### Consegna:
Aggiorna il passo dell'articolo su Besson partendo dalle parole "Se mi capitasse" e fermandoti dopo "film? ''Un po' si'.": riscrivilo mettendo "aviatore" al posto di "astronauta".

### Testo della pagina:
* * * * * * *
Il film, che mescola la fiction live e il 3D, si annuncia un vero e proprio evento.
Basta scorrere i dati: cinque anni per realizzarlo, uno sforzo tecnologico imponente, un budget di 65 milioni di euro, le voci di star internazionali come David Bowie, Madonna, Snoop Dogg, Mia Farrow, la creazione di una scuola di grafici francesi al top, una squadra di 150 persone , riprese live di dieci settimane, che corrispondono al prezzo di un film normale.
In Italia arrivera' nelle sale a febbraio del 2007, ma i bambini sono gia' pazzi dei minuscoli personaggi che animano la pellicola.
Per la la lettura di alcuni passi del libro e la presentazione del trailer alla festa Internazionale del cinema di Roma, Besson si e' presentato nella sala Sinopoli dell' Auditorium in maglietta nera ed e' stato letteralmente acclamato dal popolo dei piu' piccini.
Solo alla fine, i giornalisti hanno potuto porgli qualche domande e qui il regista ha precisato la propria decisione di allontanarsi dal mondo del cinema 'in carne e ossa'.
''E' inutile | ha detto | realizzare film solo per fare soldi.
Quello che conta e' migliorare sempre di piu' e, se non riesci a farlo, allora e' bene lasciare perdere''.
Tuttavia ha chiarito che la frase sull'addio al cinema era stata a suo tempo estrapolata da un contesto piu' ampio e articolato.
''La realta' e' molto piu' sfumata.
Se mi capitasse un copione fantastico, non avrei dubbi''.
Per il momento il regista di film importanti come 'Il grande bleu', 'Leon', 'Il quinto elemento' e' in forma e contento di essere a Roma, una citta' tutta da scoprire.
''E' magnifico essere qui e siccome mi hanno dato le chiavi, posso andare dappertutto!''.
Tante le domande dei ragazzi e, a un certo punto, Besson si e' complimentato: ''Siete piu' bravi dei giornalisti...almeno di quelli francesi!''.
E quindi, forse contagiato dal clima effervescente e dalla ventata di allegria portata dai ragazzi, ha raccontato di se' in modo sincero e naturale: ''Da piccolo sognavo di fare l'astronauta, poi di occuparmi di delfini ma ho avuto problemi con le immersioni e soltanto dopo e' arrivato il cinema''.
Si riconosce in Arthur, il bambino di dieci anni eroe del film? ''Un po' si'.
Quando scrivi attingi sempre dai tuoi ricordi.
Anche io avevo un cane e spesso andavo dalla nonna, ma non ho mai guidato una zanzara o dormito in un fiore''.
La decisione di scrivere? ''Un'operazione di liberta', si puo' descrivere un giardino anche dilungandosi in quindici pagine, senza essere ossessionati dalla lunghezza, ci si puo' esprimere senza gabbie''.
* * * * * * *
### Sezione dati:
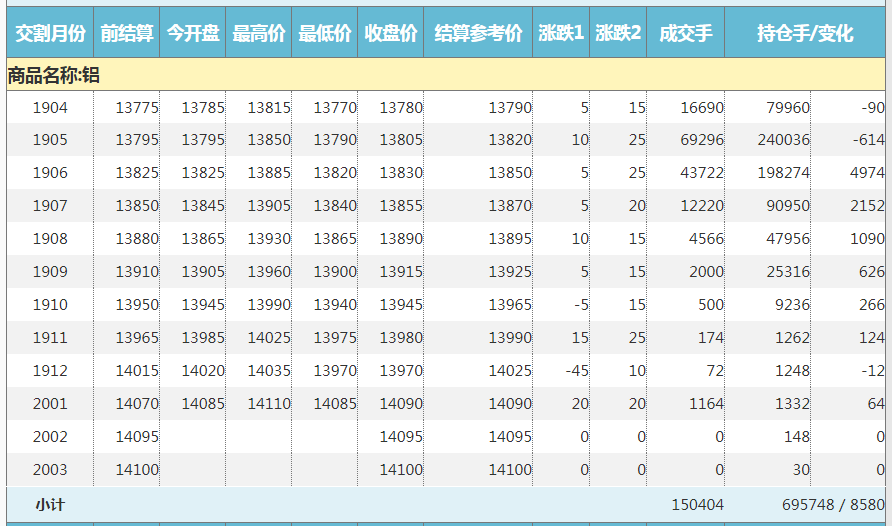The height and width of the screenshot is (526, 892).
Task: Click the 最高价 column header
Action: [x=259, y=34]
* * * * * * *
### Risultato atteso:
Se mi capitasse un copione fantastico, non avrei dubbi''.
Per il momento il regista di film importanti come 'Il grande bleu', 'Leon', 'Il quinto elemento' e' in forma e contento di essere a Roma, una citta' tutta da scoprire.
''E' magnifico essere qui e siccome mi hanno dato le chiavi, posso andare dappertutto!''.
Tante le domande dei ragazzi e, a un certo punto, Besson si e' complimentato: ''Siete piu' bravi dei giornalisti...almeno di quelli francesi!''.
E quindi, forse contagiato dal clima effervescente e dalla ventata di allegria portata dai ragazzi, ha raccontato di se' in modo sincero e naturale: ''Da piccolo sognavo di fare l'aviatore, poi di occuparmi di delfini ma ho avuto problemi con le immersioni e soltanto dopo e' arrivato il cinema''.
Si riconosce in Arthur, il bambino di dieci anni eroe del film? ''Un po' si'.